§ **Gesteld doel a**
Herschrijf alles vanaf het begin van de rijen tot en met de regel met "[x=401, y=16]" als een JSON-lijst van strings, één string per regel. Laat lege regels weg.

Financiële ondersteuning is als volgt:

Jaar 1: max. 70% subsidie           min. 30% eigen inbreng

Jaar 2: max. 50% subsidie           min. 50% eigen inbreng

Jaar 3: max. 30% subsidie           min. 70% eigen inbreng

Eigen inbreng kan zowel in de vorm van personeelsinzet als materiaalkosten.

De subsidie van de stad kan niet gebruikt worden voor personeelskosten. (Bron: het subsidiereglement)

Meer uitleg over het subsidiereglement vindt u op de website van de Stad Kortrijk.

Momenteel zijn er nog een aantal scholen die hun project kunnen verlengen, maar er worden geen nieuwe projecten meer gesubsidieerd. Projecten worden opgevolgd door de kerngroep en elk project heeft een verantwoordelijke (een aanspreekpunt) binnen de stad Kortrijk, afhankelijk van de inhoud van het project kan dat een medewerker van leefmilieu, jeugd, sport, … zijn. Uit de ervaring van de projecten blijkt dat het eerste jaar vooral een jaar is om te groeien: initiatieven opzetten, ontdekken wat werkt om vervolgens te groeien of het project bij te sturen.

Volgend filmpje geeft een mooi beeld van de verschillende bredeschoolprojecten:

De projecten worden momenteel geëvalueerd. Wat wel al vaststaat is dat projectsubsidies een impuls kunnen geven, en dat door een subsidie, organisaties samen gaan nadenken over wat ze kunnen verwezenlijken.

Reacties van scholen

Scholen vinden het kunnen indienen voor projectsubsidies interessant, het is een impuls waardoor mogelijkheden tot samenwerking ontstaan.Een aantal scholen geven evenwel aan dat het samenwerken wel wat vergt op vlak van investeren van personeel. Het is een evenwichtsoefening: hoe de kernopdracht van de school verzoenen met het investeren in het vormen van een netwerk. Voor projecten blijft het een uitdaging: hoe verderzetten als de subsidie stopt.

Samen met vijf scholen heeft de stad samengezeten, ook samen met het nieuwe bestuur. In het flankerend onderwijsbeleid (FLOB) werd een nieuw plan uitgeschreven. De politiek en de stad heeft binnen FLOB aantal keuzes gemaakt om van BS een structureel verhaal te maken.

Toekomst

Het Plan Nieuw Kortrijk, het bestuursakkoord 2013-2018, verwijst naar het belang van Brede School. De Brede School is een onmisbaar instrument geworden om het sociale weefsel lokaal te versterken. Leerlingen, gezinnen en inwoners van buurten ontmoeten elkaar zowel in schools of buitenschools verband. Onderwijzend personeel detecteert in eerste lijn problemen wat helpt bij het opzetten van resultaatsgericht sociaal beleid.

Via vrijetijdsparticipatie, actievere participatie in de buurt, opnemen van vrijwilligerswerk, gestimuleerd/ georganiseerd vanuit een Brede Schoolwerking, kan maatschappelijke integratie bevordert worden en sociale uitsluiting tegen gegaan.

§ **Beschikbare gegevens**
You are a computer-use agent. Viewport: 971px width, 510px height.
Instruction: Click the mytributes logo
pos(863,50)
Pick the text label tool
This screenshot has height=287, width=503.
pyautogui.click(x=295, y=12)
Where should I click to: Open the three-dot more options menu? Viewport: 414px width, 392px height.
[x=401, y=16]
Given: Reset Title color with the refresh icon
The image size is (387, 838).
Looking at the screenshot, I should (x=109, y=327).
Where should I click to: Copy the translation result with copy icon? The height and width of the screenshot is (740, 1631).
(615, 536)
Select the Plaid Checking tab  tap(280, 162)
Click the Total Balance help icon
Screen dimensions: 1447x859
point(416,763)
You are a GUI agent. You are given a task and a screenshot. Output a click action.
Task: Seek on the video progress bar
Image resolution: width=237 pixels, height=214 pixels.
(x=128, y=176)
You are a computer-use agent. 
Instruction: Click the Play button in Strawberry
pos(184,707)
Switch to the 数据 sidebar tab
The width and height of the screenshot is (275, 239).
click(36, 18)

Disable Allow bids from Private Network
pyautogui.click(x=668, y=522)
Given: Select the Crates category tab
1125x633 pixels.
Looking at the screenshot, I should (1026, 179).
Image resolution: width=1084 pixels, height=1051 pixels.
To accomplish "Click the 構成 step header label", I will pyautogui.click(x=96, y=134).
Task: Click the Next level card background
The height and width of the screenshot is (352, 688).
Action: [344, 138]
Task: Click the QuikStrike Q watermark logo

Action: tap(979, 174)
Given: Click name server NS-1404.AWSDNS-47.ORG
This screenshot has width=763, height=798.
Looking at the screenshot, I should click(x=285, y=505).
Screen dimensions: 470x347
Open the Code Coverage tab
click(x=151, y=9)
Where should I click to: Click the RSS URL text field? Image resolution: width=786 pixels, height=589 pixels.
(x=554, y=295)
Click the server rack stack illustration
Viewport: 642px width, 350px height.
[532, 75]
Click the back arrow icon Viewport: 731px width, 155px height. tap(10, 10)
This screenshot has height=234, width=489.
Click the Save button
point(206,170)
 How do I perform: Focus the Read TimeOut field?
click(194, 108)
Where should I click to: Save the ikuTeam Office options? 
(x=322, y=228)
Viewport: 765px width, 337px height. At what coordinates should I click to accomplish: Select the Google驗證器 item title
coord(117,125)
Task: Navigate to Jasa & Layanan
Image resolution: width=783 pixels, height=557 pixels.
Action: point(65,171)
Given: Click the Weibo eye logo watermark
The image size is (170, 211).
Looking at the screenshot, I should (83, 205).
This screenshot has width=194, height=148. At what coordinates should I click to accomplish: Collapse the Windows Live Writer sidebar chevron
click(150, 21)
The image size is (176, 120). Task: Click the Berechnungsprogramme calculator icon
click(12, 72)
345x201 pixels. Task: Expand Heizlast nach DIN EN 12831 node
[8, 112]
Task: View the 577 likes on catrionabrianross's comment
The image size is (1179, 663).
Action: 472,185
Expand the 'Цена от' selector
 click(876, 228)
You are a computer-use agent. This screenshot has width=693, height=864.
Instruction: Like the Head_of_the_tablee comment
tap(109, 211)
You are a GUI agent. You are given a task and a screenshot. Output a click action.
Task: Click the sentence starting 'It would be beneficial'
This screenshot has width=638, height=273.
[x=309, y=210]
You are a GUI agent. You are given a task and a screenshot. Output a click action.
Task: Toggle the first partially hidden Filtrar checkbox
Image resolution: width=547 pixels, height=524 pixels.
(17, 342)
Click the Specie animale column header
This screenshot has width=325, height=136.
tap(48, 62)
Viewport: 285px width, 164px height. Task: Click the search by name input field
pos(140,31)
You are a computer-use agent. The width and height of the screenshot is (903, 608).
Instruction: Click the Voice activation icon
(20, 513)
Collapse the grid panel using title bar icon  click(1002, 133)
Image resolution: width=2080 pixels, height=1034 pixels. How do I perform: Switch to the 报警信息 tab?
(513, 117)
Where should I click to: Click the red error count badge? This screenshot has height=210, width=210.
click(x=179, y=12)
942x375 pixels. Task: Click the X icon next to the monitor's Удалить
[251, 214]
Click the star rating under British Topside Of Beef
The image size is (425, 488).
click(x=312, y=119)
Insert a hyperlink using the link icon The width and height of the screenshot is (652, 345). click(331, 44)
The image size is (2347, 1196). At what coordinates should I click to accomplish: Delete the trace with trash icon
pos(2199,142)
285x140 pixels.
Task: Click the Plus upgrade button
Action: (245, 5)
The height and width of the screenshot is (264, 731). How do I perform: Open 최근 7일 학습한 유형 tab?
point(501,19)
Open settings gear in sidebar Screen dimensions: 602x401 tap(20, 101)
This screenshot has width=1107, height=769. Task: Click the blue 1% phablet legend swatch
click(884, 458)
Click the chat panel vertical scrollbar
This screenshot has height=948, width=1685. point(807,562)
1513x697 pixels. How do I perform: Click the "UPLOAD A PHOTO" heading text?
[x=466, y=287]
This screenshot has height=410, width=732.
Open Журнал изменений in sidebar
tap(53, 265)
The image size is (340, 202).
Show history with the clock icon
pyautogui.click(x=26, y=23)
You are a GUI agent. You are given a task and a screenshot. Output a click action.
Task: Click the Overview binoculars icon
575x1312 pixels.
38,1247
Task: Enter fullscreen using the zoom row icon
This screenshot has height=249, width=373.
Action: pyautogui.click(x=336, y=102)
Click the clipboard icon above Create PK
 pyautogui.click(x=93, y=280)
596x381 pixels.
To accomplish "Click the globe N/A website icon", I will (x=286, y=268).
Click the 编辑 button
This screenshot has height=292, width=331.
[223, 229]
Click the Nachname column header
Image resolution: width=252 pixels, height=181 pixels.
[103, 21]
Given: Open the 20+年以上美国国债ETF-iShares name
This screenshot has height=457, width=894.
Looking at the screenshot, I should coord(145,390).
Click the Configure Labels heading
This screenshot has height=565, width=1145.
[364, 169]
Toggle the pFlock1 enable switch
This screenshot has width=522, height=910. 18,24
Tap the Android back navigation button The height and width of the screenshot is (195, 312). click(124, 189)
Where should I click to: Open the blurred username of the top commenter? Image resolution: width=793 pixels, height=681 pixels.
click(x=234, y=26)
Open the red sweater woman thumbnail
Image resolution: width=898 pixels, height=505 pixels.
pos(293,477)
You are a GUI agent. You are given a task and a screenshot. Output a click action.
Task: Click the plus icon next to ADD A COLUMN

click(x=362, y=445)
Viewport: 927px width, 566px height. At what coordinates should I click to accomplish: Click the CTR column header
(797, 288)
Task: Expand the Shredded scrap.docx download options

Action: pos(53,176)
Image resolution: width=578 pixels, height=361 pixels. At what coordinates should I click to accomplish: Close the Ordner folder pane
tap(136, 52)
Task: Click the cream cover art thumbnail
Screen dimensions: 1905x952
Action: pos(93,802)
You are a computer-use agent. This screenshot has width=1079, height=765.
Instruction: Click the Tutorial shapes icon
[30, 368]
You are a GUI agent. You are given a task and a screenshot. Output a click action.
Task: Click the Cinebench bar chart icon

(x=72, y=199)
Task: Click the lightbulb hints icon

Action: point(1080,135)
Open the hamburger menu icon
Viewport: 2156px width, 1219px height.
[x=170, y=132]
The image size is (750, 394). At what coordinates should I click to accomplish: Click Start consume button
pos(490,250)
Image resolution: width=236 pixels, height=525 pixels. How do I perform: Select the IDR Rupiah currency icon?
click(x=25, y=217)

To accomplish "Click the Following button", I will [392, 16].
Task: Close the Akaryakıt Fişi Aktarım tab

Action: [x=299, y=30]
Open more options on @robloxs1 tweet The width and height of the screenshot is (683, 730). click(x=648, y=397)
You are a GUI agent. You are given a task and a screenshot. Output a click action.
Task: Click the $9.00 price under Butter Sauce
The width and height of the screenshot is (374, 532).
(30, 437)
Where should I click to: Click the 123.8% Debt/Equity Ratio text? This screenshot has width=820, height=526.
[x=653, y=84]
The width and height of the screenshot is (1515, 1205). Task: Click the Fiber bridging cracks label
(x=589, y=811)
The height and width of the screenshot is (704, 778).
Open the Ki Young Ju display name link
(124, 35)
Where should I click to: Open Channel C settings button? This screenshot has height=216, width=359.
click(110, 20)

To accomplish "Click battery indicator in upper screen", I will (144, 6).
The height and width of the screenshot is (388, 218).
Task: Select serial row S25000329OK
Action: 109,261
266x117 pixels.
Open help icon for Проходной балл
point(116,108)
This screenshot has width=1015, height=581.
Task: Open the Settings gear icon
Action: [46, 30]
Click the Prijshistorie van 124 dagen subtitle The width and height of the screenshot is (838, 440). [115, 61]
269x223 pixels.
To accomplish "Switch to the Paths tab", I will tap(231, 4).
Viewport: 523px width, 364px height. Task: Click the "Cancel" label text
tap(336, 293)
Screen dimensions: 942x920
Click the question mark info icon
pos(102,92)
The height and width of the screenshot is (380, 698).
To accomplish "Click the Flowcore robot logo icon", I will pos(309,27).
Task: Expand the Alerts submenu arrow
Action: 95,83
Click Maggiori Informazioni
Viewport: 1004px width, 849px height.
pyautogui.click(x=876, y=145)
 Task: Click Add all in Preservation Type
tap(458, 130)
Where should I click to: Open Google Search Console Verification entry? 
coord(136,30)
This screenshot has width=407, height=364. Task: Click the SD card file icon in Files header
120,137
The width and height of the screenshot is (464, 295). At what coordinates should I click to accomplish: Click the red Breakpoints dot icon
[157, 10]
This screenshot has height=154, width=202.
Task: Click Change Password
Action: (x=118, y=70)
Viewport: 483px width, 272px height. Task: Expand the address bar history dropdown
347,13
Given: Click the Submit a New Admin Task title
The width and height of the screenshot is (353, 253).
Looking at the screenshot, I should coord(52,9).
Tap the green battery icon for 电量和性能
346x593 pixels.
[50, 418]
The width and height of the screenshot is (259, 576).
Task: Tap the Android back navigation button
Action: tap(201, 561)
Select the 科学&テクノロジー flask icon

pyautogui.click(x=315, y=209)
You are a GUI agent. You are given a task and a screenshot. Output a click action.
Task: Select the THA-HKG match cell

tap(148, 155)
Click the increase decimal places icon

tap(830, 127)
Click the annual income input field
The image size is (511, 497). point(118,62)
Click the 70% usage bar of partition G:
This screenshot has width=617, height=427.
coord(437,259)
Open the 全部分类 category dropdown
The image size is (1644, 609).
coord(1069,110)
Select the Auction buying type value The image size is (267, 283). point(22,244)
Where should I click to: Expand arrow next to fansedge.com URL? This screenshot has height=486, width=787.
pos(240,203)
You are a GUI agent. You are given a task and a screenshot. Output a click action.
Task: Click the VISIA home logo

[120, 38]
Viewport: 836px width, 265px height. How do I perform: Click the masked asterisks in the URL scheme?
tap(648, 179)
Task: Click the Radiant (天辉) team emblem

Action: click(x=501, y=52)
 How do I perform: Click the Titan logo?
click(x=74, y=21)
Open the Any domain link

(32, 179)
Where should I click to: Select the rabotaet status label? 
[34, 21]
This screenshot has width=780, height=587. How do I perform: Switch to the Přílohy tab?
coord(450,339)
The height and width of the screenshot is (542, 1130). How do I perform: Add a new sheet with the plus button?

§ **Gesteld doel b**
Kopieer uit de tekst over de bredeschoolprojecten alles vanaf "Jaar 2: max." tot en met "de Stad Kortrijk.", zonder iets te wijzigen.

§ **Antwoord oefening a**
[
  "You are a computer-use agent. Viewport: 971px width, 510px height.",
  "Instruction: Click the mytributes logo",
  "pos(863,50)",
  "Pick the text label tool",
  "This screenshot has height=287, width=503.",
  "pyautogui.click(x=295, y=12)",
  "Where should I click to: Open the three-dot more options menu? Viewport: 414px width, 392px height.",
  "[x=401, y=16]"
]

§ **Antwoord oefening b**
Jaar 2: max. 50% subsidie           min. 50% eigen inbreng

Jaar 3: max. 30% subsidie           min. 70% eigen inbreng

Eigen inbreng kan zowel in de vorm van personeelsinzet als materiaalkosten.

De subsidie van de stad kan niet gebruikt worden voor personeelskosten. (Bron: het subsidiereglement)

Meer uitleg over het subsidiereglement vindt u op de website van de Stad Kortrijk.